Protecting the public purse and putting safeguards in place to get value for money. Those are the key objectives of Cayman’s new procurement law.
And while Auditor General Sue Winspear says the law does not go as far as she’d like, she believes it’s a step in the right direction.
“There’s still a long way to go. Of course there’s always will be more to do, but it’s a positive improvement,” Ms Winspear says.
Ms Winspear’s welcoming the implementation of the new procurement law, introducing new policies and processes when government makes purchases.
“Things are generally moving in the right direction so what I want my office to do is to continue to shine a light on those areas that could do with a bit more improvement,” she adds.
She believes the process is better now and she hopes the new framework will be fully embraced by all.
“Good public servants are going to want to make the best decisions and procure the best possibly things for the islands and knowing that public money is being spent wisely,” Ms Winspear says.
The Auditor General says now that the legislation is in place she has high expectations of the civil servants charged with protecting the public purse.
And last week the Auditor General released a report on the 2013 scrap metal contract saying a different company should have won the bid.
Acting Environment Minister Roy McTaggart, commenting on the report, says the findings are being reviewed.

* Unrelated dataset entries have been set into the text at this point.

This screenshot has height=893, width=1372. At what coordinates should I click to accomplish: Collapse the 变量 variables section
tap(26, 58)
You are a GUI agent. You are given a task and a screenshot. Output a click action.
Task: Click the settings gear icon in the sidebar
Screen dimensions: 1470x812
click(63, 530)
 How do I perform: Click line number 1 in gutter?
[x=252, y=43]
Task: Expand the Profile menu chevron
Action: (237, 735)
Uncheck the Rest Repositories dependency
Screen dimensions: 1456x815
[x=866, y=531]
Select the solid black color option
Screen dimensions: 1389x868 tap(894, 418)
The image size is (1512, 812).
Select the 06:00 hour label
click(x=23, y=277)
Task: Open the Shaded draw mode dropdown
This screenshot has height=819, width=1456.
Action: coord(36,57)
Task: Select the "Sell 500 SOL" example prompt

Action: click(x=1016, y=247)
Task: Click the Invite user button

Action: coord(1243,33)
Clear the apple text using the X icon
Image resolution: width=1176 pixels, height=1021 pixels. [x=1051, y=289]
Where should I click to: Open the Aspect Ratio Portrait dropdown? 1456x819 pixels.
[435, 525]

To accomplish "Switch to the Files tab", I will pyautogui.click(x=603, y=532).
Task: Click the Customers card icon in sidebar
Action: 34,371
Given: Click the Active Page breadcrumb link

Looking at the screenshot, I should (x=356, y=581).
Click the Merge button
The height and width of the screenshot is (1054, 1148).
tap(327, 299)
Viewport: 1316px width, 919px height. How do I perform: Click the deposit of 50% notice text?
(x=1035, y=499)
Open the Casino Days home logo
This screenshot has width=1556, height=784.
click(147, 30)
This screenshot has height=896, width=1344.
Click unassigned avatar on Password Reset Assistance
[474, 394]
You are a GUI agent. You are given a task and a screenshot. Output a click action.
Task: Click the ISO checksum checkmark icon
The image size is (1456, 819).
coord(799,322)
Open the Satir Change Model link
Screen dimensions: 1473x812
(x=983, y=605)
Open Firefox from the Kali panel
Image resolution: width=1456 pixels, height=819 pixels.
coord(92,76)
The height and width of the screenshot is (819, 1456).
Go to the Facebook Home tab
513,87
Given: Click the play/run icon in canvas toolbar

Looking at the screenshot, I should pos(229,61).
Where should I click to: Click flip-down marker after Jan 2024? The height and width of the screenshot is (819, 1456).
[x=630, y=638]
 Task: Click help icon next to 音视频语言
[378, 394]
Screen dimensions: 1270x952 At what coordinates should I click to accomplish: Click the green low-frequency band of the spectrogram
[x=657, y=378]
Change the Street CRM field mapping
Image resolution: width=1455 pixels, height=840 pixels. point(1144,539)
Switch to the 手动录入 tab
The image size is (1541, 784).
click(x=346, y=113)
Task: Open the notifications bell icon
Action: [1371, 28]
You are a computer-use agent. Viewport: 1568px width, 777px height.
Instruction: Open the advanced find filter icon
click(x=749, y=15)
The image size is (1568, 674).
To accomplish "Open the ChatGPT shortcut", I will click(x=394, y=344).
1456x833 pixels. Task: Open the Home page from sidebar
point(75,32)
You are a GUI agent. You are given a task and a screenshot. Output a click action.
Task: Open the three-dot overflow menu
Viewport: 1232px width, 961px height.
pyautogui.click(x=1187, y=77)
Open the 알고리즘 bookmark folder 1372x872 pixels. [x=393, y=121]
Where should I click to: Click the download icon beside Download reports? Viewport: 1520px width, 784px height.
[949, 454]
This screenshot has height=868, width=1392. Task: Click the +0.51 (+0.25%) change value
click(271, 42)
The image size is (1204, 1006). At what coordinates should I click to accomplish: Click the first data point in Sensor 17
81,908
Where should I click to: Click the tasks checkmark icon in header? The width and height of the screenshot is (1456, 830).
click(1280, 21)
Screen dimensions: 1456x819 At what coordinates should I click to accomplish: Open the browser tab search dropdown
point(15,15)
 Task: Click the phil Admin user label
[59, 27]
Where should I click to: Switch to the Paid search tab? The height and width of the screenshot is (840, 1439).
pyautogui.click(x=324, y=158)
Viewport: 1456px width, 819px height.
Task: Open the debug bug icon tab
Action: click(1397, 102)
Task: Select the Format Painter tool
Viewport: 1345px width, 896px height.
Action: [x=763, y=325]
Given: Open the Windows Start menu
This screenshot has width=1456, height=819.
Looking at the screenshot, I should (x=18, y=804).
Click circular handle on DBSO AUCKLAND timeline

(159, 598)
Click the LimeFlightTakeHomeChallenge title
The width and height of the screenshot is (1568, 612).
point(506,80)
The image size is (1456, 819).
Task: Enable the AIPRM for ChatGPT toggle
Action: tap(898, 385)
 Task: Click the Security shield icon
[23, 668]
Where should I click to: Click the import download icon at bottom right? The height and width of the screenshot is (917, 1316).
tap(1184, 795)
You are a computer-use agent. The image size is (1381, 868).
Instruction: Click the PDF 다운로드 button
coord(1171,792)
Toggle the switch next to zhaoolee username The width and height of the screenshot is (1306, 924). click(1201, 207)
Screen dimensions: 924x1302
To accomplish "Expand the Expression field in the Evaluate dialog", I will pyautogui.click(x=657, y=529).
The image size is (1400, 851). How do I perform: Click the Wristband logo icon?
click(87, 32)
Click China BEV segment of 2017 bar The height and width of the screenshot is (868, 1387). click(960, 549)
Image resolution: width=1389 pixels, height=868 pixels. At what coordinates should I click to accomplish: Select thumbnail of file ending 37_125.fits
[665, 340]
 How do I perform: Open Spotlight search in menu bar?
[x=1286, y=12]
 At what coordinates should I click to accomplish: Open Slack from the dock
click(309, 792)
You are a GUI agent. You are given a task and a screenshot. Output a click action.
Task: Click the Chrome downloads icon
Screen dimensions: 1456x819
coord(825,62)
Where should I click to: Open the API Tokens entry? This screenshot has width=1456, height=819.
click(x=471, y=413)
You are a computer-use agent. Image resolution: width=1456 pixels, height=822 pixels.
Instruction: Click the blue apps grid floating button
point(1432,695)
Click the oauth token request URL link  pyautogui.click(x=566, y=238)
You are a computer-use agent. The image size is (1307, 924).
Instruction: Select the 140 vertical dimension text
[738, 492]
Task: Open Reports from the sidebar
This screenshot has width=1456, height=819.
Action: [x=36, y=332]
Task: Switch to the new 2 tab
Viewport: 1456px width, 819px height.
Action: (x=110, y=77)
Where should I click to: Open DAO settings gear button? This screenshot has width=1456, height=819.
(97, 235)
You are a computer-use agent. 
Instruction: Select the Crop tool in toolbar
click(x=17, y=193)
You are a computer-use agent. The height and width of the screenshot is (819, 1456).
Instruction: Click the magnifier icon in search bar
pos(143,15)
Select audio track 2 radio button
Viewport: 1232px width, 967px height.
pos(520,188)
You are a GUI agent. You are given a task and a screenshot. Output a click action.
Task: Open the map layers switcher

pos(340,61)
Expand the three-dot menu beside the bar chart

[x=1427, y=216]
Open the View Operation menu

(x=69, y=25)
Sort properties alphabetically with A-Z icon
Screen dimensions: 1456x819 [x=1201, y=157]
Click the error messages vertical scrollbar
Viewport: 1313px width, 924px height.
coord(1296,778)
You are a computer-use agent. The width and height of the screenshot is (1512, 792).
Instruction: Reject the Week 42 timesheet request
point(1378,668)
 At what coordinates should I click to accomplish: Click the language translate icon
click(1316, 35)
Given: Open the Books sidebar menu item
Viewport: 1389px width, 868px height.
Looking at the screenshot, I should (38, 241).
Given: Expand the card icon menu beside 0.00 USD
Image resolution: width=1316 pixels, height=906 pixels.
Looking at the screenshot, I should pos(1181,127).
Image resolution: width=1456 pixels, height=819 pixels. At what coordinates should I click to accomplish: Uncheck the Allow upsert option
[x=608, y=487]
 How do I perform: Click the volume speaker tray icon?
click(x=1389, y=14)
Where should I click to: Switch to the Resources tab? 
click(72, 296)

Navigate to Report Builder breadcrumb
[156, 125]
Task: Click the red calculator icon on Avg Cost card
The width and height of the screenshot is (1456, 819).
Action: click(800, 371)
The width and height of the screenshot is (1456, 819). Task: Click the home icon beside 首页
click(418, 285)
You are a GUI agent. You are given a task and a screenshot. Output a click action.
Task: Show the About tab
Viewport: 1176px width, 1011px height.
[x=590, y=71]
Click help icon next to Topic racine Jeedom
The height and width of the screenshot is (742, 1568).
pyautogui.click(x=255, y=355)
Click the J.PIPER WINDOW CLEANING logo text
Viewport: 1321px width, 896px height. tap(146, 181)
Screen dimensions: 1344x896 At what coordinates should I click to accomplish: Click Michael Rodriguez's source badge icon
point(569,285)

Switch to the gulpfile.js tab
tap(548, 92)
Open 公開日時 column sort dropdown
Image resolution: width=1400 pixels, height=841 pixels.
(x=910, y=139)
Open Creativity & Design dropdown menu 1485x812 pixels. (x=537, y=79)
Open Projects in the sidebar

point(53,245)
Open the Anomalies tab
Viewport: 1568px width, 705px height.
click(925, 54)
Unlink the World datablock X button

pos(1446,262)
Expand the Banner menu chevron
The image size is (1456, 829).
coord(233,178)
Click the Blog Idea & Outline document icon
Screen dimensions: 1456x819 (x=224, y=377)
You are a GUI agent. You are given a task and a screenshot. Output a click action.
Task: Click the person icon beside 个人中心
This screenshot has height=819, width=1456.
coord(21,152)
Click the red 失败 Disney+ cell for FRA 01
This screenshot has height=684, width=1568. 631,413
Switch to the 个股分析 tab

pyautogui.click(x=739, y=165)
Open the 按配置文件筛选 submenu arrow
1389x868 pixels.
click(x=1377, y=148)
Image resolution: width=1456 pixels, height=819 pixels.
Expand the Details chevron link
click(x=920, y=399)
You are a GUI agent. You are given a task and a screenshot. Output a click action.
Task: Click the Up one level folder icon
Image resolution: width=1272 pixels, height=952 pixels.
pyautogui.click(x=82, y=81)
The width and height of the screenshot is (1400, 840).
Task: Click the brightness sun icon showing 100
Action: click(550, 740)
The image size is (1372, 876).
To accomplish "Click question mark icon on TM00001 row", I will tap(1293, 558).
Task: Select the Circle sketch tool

“The ministry will look very closely at his report and make the changes that are necessary to implement those things to try and avoid it in the future,” Mr Mctaggart says.
The report, which was investigated in the public interest, pointed out the Department of Environmental Health’s tender committee did not use proper calculations for evaluating proposals from two companies; Cardinal d and Island Builders. It also indicated that the wrong the company was awarded the contract.